Kanye West wants you to know he didn’t say what you think he said.
In an interview with The New York Times published Monday, West said people didn’t understand what he actually meant by his now-famous comment about slavery.
“I said the idea of sitting in something for 400 years sounds — sounds — like a choice to me, I never said it’s a choice,” West told the publication. “I never said slavery itself — like being shackled in chains — was a choice.”
West spoke with The Times over three days earlier this month while in Wyoming, a state he’s visited frequently since last year and where he both worked on and debuted his new album “Ye.”
Here’s more of what West shared in the interview:
West has considered suicide
The album opens with the single, “I Thought About Killing You.”
Some fans have wondered whether West meant he wanted to off his public persona, which also appears to be his personal one.
He said he’s considered it.
“Oh yeah, I’ve thought about killing myself all the time. It’s always a option and [expletive],” West said. “Like Louis C.K. said: I flip through the manual. I weigh all the options.”
West appears to be in a better place now, saying later in the interview, “I’m just having this epiphany now, ’cause I didn’t do it, but I did think it all the way through. But if I didn’t think it all the way through, then it’s actually maybe more of a chance of it happening.”
His wife summoned Tony Robbins to help
West said his wife, Kim Kardashian West, engaged life coach Tony Robbins to talk to him after all the upheaval, which included the musician’s erratic behavior and a hospitalization.
“He could look at me and you know, I don’t know why he mentioned suicide, but he could tell that I was very low,” West said. “Really medicated, shoulders slumped down, and my confidence was gone, which is a lot of the root of my superpower, because if you truly have self-confidence, no one can say anything to you.”
Robbins instructed West to go into a warrior pose and scream.
“I was so self-conscious about the nanny and the housekeeper that I didn’t want them to hear me screaming in the living room,” West said. “I think that that’s such a metaphor of something for the existence of so-called well-off people that they’re not really well-off — they won’t even scream in their own house.”
But he did scream and it helped, according to West.
West doesn’t agree with all of Trump’s policies but
West’s vocal support for President Donald Trump has angered some in his fan base.
From wearing a “Make America Great Again” hat to saying that they both share “dragon energy,” West has not shied away from linking himself with Trump.
And while he told The Times he doesn’t agree with all of Trump’s policies, West said he is determined to have his own opinion and doesn’t feel pressure to speak for African Americans as a whole.
“Having a political opinion that’s overly informed, it’s like knowing how to dress, as opposed to being a child — ‘I like this,’ ” he said. “I hear Trump talk and I’m like, I like the way it sounds, knowing that there’s people who like me that don’t like the way it sounds.”

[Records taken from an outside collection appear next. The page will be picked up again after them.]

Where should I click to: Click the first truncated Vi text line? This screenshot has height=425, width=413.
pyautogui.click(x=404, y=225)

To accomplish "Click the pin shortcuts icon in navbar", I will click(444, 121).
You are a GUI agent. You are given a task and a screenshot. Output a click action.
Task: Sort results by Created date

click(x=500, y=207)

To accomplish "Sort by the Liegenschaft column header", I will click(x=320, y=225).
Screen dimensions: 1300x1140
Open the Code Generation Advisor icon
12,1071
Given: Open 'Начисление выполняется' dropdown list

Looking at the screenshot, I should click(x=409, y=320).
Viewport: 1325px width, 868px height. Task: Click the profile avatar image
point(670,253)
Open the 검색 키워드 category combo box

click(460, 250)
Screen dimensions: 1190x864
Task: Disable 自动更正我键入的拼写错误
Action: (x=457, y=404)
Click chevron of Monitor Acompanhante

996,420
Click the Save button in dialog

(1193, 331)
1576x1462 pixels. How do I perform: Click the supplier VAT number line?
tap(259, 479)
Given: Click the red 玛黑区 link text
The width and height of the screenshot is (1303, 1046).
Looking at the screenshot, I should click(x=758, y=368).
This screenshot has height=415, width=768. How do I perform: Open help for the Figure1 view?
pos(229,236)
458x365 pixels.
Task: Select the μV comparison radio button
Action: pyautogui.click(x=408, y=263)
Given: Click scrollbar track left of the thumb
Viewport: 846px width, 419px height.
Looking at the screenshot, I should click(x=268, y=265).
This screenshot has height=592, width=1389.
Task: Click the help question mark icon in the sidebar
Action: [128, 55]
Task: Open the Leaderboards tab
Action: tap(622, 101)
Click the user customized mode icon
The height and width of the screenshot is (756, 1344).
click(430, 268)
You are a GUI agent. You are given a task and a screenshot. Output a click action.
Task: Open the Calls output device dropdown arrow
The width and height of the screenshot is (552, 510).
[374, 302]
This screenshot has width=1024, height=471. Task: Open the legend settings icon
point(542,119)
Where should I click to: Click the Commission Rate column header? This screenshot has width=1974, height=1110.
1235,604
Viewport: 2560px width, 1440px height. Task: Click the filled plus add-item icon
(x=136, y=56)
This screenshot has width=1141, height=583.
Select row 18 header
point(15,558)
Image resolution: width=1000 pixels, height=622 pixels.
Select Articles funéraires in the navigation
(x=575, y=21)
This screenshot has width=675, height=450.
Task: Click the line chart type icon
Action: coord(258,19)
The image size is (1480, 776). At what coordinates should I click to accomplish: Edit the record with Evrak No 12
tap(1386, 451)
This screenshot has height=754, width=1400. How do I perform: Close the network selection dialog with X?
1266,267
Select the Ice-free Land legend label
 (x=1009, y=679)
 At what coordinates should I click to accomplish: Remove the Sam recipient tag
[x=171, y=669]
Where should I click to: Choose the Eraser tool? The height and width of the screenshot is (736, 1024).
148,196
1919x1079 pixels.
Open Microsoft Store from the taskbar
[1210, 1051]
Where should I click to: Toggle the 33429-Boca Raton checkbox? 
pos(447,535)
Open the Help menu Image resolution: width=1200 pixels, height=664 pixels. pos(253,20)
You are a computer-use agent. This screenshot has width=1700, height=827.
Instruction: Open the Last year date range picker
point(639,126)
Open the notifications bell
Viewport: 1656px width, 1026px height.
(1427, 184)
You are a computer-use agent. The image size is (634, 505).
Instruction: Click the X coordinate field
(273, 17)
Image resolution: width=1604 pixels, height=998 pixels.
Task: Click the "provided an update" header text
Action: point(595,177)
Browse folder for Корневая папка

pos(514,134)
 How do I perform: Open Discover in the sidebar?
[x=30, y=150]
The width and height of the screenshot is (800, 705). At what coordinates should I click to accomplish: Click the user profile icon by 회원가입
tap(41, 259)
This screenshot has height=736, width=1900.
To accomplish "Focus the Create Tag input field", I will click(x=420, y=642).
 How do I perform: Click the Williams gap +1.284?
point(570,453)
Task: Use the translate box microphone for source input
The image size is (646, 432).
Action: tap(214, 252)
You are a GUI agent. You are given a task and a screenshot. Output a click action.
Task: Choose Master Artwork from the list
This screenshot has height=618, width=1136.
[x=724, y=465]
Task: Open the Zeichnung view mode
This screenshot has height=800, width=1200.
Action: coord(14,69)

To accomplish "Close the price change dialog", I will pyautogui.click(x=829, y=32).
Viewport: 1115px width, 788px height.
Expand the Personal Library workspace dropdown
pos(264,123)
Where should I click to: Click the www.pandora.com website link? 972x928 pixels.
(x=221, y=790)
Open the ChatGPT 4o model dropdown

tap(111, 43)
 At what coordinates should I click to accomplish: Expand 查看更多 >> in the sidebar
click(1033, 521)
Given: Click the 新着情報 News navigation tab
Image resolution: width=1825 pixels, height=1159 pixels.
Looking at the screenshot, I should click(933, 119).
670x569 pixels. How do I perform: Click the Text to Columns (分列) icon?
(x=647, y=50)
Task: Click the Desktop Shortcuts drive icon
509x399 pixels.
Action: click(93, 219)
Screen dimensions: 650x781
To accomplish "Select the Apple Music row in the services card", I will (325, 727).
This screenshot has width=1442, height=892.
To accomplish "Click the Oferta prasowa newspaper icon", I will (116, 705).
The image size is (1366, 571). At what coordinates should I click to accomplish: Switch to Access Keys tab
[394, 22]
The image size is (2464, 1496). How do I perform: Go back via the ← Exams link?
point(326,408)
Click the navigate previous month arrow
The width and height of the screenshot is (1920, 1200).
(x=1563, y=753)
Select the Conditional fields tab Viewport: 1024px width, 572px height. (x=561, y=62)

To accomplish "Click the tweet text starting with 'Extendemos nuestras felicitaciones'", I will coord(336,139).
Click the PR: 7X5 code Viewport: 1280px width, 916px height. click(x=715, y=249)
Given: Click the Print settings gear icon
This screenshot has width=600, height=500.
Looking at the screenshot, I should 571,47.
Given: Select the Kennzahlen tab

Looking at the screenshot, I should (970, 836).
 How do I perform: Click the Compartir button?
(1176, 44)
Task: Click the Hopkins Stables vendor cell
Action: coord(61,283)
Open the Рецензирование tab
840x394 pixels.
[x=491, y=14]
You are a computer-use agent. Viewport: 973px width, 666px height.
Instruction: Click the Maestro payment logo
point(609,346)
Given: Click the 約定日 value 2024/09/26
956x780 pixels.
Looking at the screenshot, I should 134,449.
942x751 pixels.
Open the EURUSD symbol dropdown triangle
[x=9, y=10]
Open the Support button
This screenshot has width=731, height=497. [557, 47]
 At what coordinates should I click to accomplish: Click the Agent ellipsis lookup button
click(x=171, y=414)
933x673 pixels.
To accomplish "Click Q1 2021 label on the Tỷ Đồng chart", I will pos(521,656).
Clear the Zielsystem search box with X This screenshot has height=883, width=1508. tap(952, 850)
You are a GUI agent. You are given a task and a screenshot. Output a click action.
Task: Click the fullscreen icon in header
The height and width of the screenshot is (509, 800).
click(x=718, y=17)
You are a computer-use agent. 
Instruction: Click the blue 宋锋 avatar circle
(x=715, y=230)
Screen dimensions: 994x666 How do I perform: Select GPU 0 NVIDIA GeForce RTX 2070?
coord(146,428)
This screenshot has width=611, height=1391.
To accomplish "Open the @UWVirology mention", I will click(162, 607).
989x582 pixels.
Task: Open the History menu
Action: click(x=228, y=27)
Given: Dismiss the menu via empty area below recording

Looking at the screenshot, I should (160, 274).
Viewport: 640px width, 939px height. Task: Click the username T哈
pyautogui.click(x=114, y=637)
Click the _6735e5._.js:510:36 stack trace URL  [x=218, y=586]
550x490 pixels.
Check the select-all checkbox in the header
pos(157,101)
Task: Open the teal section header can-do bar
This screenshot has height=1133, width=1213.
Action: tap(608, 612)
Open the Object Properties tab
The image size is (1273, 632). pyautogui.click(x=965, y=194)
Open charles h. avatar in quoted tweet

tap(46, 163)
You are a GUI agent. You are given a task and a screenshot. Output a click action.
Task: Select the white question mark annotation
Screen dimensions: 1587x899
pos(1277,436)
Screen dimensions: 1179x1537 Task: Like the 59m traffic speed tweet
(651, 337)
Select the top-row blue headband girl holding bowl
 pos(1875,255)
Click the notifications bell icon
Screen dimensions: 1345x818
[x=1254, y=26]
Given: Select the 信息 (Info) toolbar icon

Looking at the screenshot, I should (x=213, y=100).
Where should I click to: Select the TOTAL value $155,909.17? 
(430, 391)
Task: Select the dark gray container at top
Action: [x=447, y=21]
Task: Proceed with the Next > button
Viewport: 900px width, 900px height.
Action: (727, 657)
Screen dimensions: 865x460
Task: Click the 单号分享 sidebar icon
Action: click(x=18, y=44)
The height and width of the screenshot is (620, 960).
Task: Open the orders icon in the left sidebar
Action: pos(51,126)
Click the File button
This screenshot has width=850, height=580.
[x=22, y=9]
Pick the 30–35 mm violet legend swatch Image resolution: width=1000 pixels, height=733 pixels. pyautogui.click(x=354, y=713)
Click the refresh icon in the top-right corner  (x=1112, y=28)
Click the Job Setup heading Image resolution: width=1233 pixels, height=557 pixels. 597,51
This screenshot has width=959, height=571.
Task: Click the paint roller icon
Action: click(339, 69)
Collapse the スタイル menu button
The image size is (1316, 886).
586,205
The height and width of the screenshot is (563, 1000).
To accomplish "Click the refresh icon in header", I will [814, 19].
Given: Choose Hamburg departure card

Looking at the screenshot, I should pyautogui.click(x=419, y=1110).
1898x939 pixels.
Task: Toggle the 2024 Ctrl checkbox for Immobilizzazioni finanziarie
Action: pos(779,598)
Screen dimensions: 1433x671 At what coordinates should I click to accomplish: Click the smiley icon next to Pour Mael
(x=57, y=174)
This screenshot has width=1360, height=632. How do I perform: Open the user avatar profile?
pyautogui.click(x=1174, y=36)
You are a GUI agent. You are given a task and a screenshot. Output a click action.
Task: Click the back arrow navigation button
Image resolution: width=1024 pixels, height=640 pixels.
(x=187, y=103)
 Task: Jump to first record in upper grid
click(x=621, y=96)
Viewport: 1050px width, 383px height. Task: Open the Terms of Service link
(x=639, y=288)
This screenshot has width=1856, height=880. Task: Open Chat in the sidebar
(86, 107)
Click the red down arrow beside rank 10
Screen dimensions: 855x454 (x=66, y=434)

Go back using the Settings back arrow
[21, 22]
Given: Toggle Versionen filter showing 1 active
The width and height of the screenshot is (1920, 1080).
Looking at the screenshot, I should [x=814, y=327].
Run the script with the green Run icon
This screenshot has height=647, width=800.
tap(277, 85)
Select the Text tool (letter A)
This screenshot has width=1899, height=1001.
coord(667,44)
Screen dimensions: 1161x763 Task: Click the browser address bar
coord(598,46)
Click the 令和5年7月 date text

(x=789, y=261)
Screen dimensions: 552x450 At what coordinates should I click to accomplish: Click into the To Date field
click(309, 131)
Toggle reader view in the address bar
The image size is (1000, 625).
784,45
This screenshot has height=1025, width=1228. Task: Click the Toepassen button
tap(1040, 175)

West used more than one child analogy in the interview.
“We need to be able to be in situations where you can be irresponsible,” he said. “That’s one of the great privileges of an artist. An artist should be irresponsible in a way — a 3-year-old.”
He wondered if his wife would leave him
The track “Wouldn’t Leave” on the “Ye” album speaks to how tense things may have been in the Kardashian-West marriage after the TMZ slavery comment controversy.
He told The New York Times it raised concern.
“There was a moment where I felt like after TMZ, maybe a week after that, I felt like the energy levels were low, and I called different family members and was asking, you know, ‘Was Kim thinking about leaving me after TMZ?'” he said. “So that was a real conversation.”